**Set of tasks**
[1] List every short form that the Fair Work Commission decision introduces in parentheses to stand for a longer name.
[2] Continue the Fair Work Commission decision on the extension of the union's transitional status from where it stops.

**Document passage**
━━━━━━━━━━━━━━━━
The Australian Workers' Union, New South Wales
[2016] FWC 8521
•29 NOVEMBER 2016
| [2016] FWC 8521 |
| FAIR WORK COMMISSION |
DECISION |
Fair Work (Registered Organisations) Act 2009
Sch. 1, Cl. 6(2) RO Act - Application for an extension by a TRA
The Australian Workers' Union, New South Wales
(D2016/62)
DEPUTY PRESIDENT LAWRENCE | SYDNEY, 29 NOVEMBER 2016 |
Application for extension of TRA.
[1] On 14 October 2016 The Australian Workers’ Union, New South Wales (the Applicant) lodged an application to extend its status as a Transitionally Recognised Association (TRA) pursuant to Schedule 1 Clause 6 of the Fair Work Registered Organisations Act 2019 (the RO Act).
[2] The application was signed on behalf of the Applicant by its Secretary, Mr Russell Collison.
[3] The Applicant seeks an extension to its status on the basis that it has made substantial progress but not yet completed rationalising its internal affairs with those of its Federal counterpart, The Australian Workers’ Union (AWU).
[4] I note that, in practice, the Applicant operates as, or in conjunction with, the New South Wales Branch of the AWU. The Applicant and the AWU wish to operate in both the Federal and New South Wales industrial systems. The Fair Work Commission (the Commission) should encourage this consistent with the intention of the provisions of the RO Act.
━━━━━━━━━━━━━━━━
**Source excerpt**
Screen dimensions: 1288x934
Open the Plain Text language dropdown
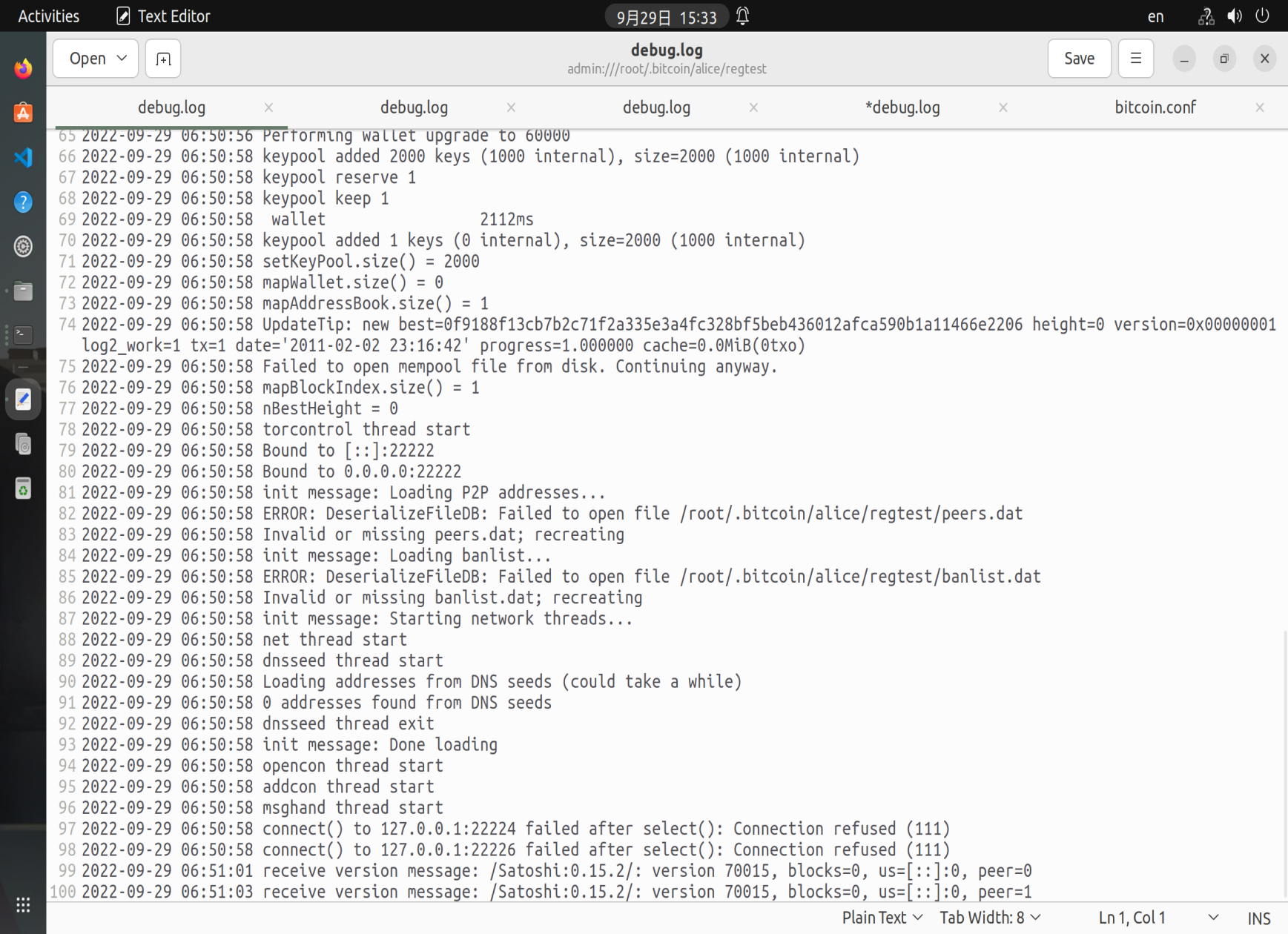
━━━━━━━━━━━━━━━━
**Per-task answers**
[1] the Applicant, TRA, the RO Act, AWU, the Commission

[2]
[5] Since the AWU amalgamated with the Federation of Industrial Manufacturing and Engineering Employees (FIMEE), it has operated with three branches in New South Wales. Mr Collison was the Secretary of the Greater New South Wales Branch as well as of the Applicant. This branch merged with the Newcastle and South Coast Branches this year (see RE2016/159 [2016] FWCD 5704). Mr Collison is now interim Secretary of the New South Wales Branch of the AWU.
[6] The Applicant seeks to extension of its TRA status mainly so that the AWU has more time to apply to vary its Conditions of Eligibility pursuant to s.158A of the RO Act to cover persons currently eligible to be members of the Applicant but not the AWU
Relevant Legislation
[7] The TRA regime was devised to encourage rationalisation of Australia’s mish-mash of federal and state registered unions. It was also necessary to ensure that when coverage of the federal industrial system was substantially expanded following the Workchoices legislation and the Fair Work Act 2009, particular unions were not disadvantaged.
[8] The process for applying for TRA status is dealt with in Schedule 1 Clause 2(1) of the RO Act as follows:
“2 Application for transitional recognition
(1) A State-registered association may apply to the General Manager for transitional recognition under this Schedule if:
(b) immediately before the commencement of this Schedule, it had at least one member who was:
(i) an employee whose employment was subject to a State award, a State employment agreement or a State or Territory industrial law; or
(ii) an employer in relation to such an employee; and
(c) immediately before the commencement of this Schedule, it was entitled to represent the industrial interests of the member in relation to work that was subject to the State award, the State employment agreement or the State or Territory industrial law; and
(d) on the reform commencement, the employee will become bound by, or the employment of the employee will become subject to, a preserved State agreement or a notional agreement preserving State awards if he or she continues in that employment; and
(e) it is not also an organisation, or a branch of an organisation.”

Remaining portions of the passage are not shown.